Lindsey Buckingham @ Nokia Theatre

Lindsey BuckinghamNEW YORK, NY—It was a night of small guitars making big sounds. Of furiously thumping fingerpicking morphed with doses of psychedelic pop that Fleetwood Mac guitarist, Lindsey Buckingham, laced into the crowd with the full-blown vent of a run away train being lassoed in at the last second. Yes indeed, this mo’ fo can let it rip.

Forget about his laid back-isms to California dreaming and the Fleetwood Mac money making machines dirges into middle of the road geriatric slumber. Instead open your ears to a pop collective that twists the sonic melodies of Brian Wilson with the guitar tectonics of Hendrix and Jeff Beck if they were fingerpicking sultans of swing.

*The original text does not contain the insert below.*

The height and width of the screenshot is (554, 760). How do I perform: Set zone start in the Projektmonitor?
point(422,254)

At Nokia, Buckingham and his four-piece band took on his new one, Gift Of Screws, and some Fleetwood Mac chestnuts from the old days. They resurrected the oldies from vinyl heaven adding sparkle and a gloriously rough edge to them. On the new ones the band added a devilish pop sensibility that breached through the watered down divide of the Macs’ straight laced harmonies and into a mischievous one that was playful, edgy and twisted.

Buckingham toyed with the crowd most of the night teasing it with the familiar, then slapping it silly with doses of eccentric rock that bled like mini symphonies sucking on influences from the likes of Brian Wilson’s Smile, Pink Floyd’s Piper At The Gates Of Dawn and Van Dyke Parks’ acidified takes on Californication.

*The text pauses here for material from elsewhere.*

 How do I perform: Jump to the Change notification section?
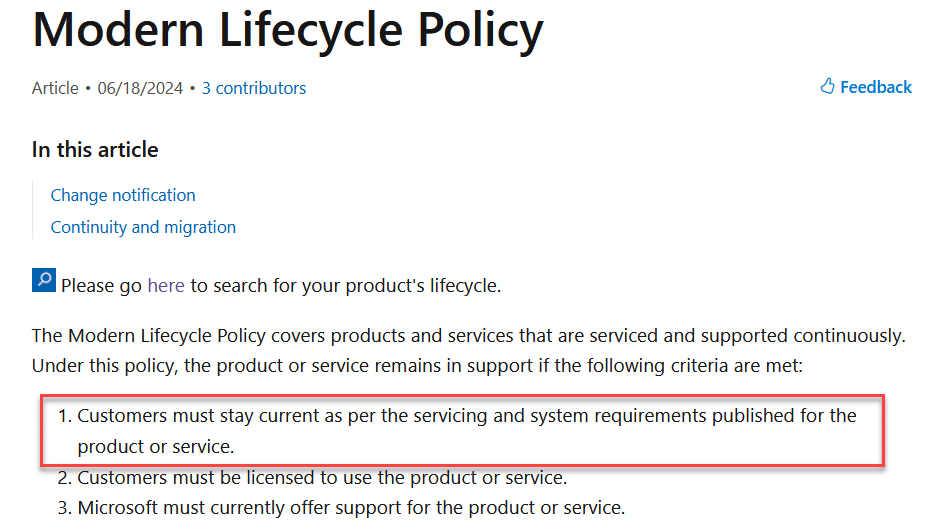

He was note perfect and smoking up there for the final show of the tour and ever so gracious as he genuflected to the crowd after each number, holding onto his guitar like a long lost friend. There was some intersong banter that added to the coziness to the band’s presentation, worlds away from the stone- faced stare of the Mac. Buckingham also took on his demons, fame, fortune and aging in what was a cathartic night of glorious musical venting.

Starting with a few from his latest, he got right down to business with the familiar “Trouble” and “Go Insane,” from his first and second solos, before taking on the jungle beats of “Tusk.” An acoustic rendering of “Never Go Back Again” followed. “Big Love” was next that he introduced as a template and musical cornerstone to his career. On it he thumped, funked and fingerpicked himself into a delirious stew of syncopated, percussive riffs, hammer downs and flamenco-ish slides up and down the fretboard that was incredible to watch and hear.

At one point he went into an interesting dialogue on the merits of working for the big machine (Fleetwood Mac) versus the little machine (his solo career) bridging it with a brief discourse on the uses of the corporate versus the experimental side of the brain before taking on the new “single” (after poking some fun at record execs), “Do You Miss Me.”

“I’m So Afraid” started out slowly then built into a meaty bluesy workout of dual guitars with Neale Heywood taking Buckingham on. “Go Your Own Way” had you wishing Billy “I Never Inhaled” Clinton were in the wings blowing on a sax solo. For the closer, Buckingham played it solo on acoustic guitar offering up “Time Precious Time” putting it all into perspective as a tear trickled down his cheek ending his second solo tour ever.